**Short task:**
Reproduce the data entries below verbatim, with every line copied unchanged.

Data entries
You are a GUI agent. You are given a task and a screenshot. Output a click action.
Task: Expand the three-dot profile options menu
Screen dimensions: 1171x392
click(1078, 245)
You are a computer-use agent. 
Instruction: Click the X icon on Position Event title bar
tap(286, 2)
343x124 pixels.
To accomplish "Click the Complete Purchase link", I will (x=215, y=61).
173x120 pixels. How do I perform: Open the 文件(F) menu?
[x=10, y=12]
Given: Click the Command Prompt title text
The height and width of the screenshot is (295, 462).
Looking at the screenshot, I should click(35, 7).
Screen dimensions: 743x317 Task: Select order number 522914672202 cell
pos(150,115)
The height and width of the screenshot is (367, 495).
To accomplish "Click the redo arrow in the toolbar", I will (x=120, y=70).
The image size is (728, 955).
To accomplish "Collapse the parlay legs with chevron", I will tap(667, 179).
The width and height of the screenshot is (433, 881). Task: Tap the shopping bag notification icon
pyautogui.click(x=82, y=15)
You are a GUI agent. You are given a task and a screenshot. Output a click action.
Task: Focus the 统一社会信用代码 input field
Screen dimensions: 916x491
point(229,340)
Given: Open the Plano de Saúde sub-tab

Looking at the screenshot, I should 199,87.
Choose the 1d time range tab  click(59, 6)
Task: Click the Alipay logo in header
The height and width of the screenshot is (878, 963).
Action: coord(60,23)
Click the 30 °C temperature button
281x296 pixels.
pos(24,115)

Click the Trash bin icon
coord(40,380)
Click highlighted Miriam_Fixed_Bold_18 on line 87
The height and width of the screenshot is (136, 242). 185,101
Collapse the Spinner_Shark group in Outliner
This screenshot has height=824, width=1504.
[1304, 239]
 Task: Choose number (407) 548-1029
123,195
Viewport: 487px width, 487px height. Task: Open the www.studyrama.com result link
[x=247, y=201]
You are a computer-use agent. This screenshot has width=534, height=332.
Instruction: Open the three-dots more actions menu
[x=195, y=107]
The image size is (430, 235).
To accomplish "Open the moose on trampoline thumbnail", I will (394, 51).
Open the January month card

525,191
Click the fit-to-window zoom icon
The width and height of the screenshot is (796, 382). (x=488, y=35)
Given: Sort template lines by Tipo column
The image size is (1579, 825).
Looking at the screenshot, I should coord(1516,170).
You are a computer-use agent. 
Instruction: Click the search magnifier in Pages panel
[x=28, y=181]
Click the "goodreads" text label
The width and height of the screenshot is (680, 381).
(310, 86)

**The result:**
You are a GUI agent. You are given a task and a screenshot. Output a click action.
Task: Expand the three-dot profile options menu
Screen dimensions: 1171x392
click(1078, 245)
You are a computer-use agent. 
Instruction: Click the X icon on Position Event title bar
tap(286, 2)
343x124 pixels.
To accomplish "Click the Complete Purchase link", I will (x=215, y=61).
173x120 pixels. How do I perform: Open the 文件(F) menu?
[x=10, y=12]
Given: Click the Command Prompt title text
The height and width of the screenshot is (295, 462).
Looking at the screenshot, I should click(35, 7).
Screen dimensions: 743x317 Task: Select order number 522914672202 cell
pos(150,115)
The height and width of the screenshot is (367, 495).
To accomplish "Click the redo arrow in the toolbar", I will (x=120, y=70).
The image size is (728, 955).
To accomplish "Collapse the parlay legs with chevron", I will tap(667, 179).
The width and height of the screenshot is (433, 881). Task: Tap the shopping bag notification icon
pyautogui.click(x=82, y=15)
You are a GUI agent. You are given a task and a screenshot. Output a click action.
Task: Focus the 统一社会信用代码 input field
Screen dimensions: 916x491
point(229,340)
Given: Open the Plano de Saúde sub-tab

Looking at the screenshot, I should 199,87.
Choose the 1d time range tab  click(59, 6)
Task: Click the Alipay logo in header
The height and width of the screenshot is (878, 963).
Action: coord(60,23)
Click the 30 °C temperature button
281x296 pixels.
pos(24,115)

Click the Trash bin icon
coord(40,380)
Click highlighted Miriam_Fixed_Bold_18 on line 87
The height and width of the screenshot is (136, 242). 185,101
Collapse the Spinner_Shark group in Outliner
This screenshot has height=824, width=1504.
[1304, 239]
 Task: Choose number (407) 548-1029
123,195
Viewport: 487px width, 487px height. Task: Open the www.studyrama.com result link
[x=247, y=201]
You are a computer-use agent. This screenshot has width=534, height=332.
Instruction: Open the three-dots more actions menu
[x=195, y=107]
The image size is (430, 235).
To accomplish "Open the moose on trampoline thumbnail", I will (394, 51).
Open the January month card

525,191
Click the fit-to-window zoom icon
The width and height of the screenshot is (796, 382). (x=488, y=35)
Given: Sort template lines by Tipo column
The image size is (1579, 825).
Looking at the screenshot, I should coord(1516,170).
You are a computer-use agent. 
Instruction: Click the search magnifier in Pages panel
[x=28, y=181]
Click the "goodreads" text label
The width and height of the screenshot is (680, 381).
(310, 86)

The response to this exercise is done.